▶ YOUR GOAL: Copy out only the lines running from the one that contains "Concinnity (226, 2216)" through the end of the listing. Pictures stay out.

───

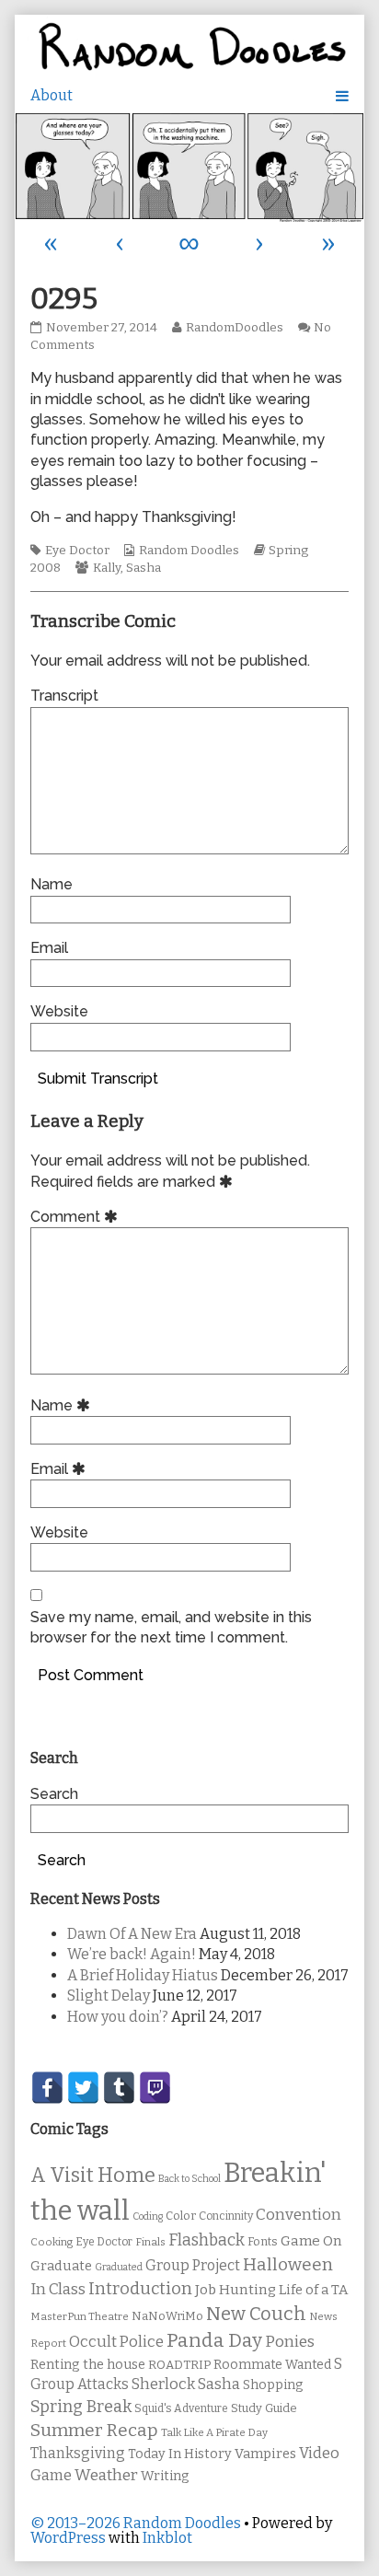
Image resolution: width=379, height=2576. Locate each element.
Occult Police (116, 2341)
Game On (311, 2241)
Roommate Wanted (272, 2365)
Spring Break (81, 2406)
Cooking (51, 2241)
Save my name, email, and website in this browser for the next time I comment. (171, 1627)
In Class (58, 2289)
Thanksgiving (77, 2453)
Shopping (273, 2385)
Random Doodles (189, 550)
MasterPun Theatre (79, 2316)
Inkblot (167, 2538)
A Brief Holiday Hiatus (142, 1975)
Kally (107, 568)
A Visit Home (92, 2175)
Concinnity (226, 2216)
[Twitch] (155, 2087)
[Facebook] (47, 2087)
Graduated (119, 2267)
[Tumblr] (119, 2087)
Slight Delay (108, 1995)
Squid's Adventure (181, 2408)
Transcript (64, 695)
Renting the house (87, 2365)
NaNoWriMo (167, 2316)
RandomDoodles (234, 327)
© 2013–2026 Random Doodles (135, 2523)
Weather (106, 2475)
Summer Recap (94, 2430)
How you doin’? (117, 2016)
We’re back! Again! (131, 1954)
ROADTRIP (179, 2365)
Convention (298, 2214)
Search (54, 1794)
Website (59, 1011)
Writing (165, 2476)
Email (49, 948)
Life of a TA (313, 2289)
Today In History (180, 2454)
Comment (76, 1216)
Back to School (189, 2179)
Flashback (206, 2240)
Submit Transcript (98, 1078)
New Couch (256, 2314)
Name (51, 884)
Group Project (192, 2265)
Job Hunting (235, 2289)
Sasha (143, 568)
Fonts (262, 2241)
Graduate (61, 2265)
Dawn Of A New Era (132, 1934)
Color (181, 2215)
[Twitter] (83, 2087)
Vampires (265, 2453)
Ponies (290, 2341)
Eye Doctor (77, 550)
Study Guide (264, 2408)
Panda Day (214, 2340)
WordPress (68, 2538)
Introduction (140, 2289)
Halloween (288, 2264)
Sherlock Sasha (186, 2384)
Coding (147, 2216)
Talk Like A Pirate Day (214, 2432)
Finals (150, 2241)
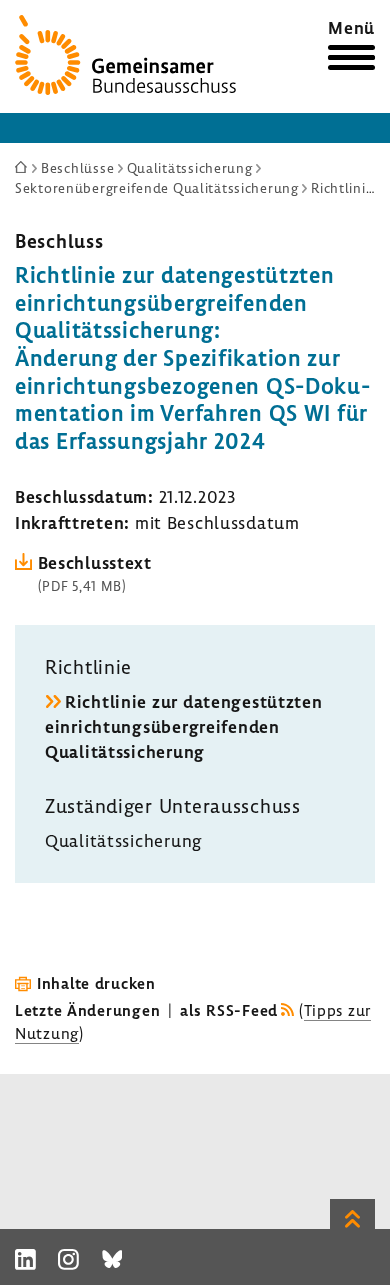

───

▶ ANSWER TO THE PROBLEM:
Concinnity (226, 2216)
[Twitch] (155, 2087)
[Facebook] (47, 2087)
Graduated (119, 2267)
[Tumblr] (119, 2087)
Slight Delay (108, 1995)
Squid's Adventure (181, 2408)
Transcript (64, 695)
Renting the house (87, 2365)
NaNoWriMo (167, 2316)
RandomDoodles (234, 327)
© 2013–2026 Random Doodles (135, 2523)
Weather (106, 2475)
Summer Recap (94, 2430)
How you doin’? (117, 2016)
We’re back! Again! (131, 1954)
ROADTRIP (179, 2365)
Convention (298, 2214)
Search (54, 1794)
Website (59, 1011)
Writing (165, 2476)
Email (49, 948)
Life of a TA (313, 2289)
Today In History (180, 2454)
Comment (76, 1216)
Back to School (189, 2179)
Flashback (206, 2240)
Submit Transcript (98, 1078)
New Couch (256, 2314)
Name (51, 884)
Group Project (192, 2265)
Job Hunting (235, 2289)
Sasha (143, 568)
Fonts (262, 2241)
Graduate (61, 2265)
Dawn Of A New Era (132, 1934)
Color (181, 2215)
[Twitter] (83, 2087)
Vampires (265, 2453)
Ponies (290, 2341)
Eye Doctor (77, 550)
Study Guide (264, 2408)
Panda Day (214, 2340)
WordPress (68, 2538)
Introduction (140, 2289)
Halloween (288, 2264)
Sherlock Sasha (186, 2384)
Coding (147, 2216)
Talk Like A Pirate Day (214, 2432)
Finals (150, 2241)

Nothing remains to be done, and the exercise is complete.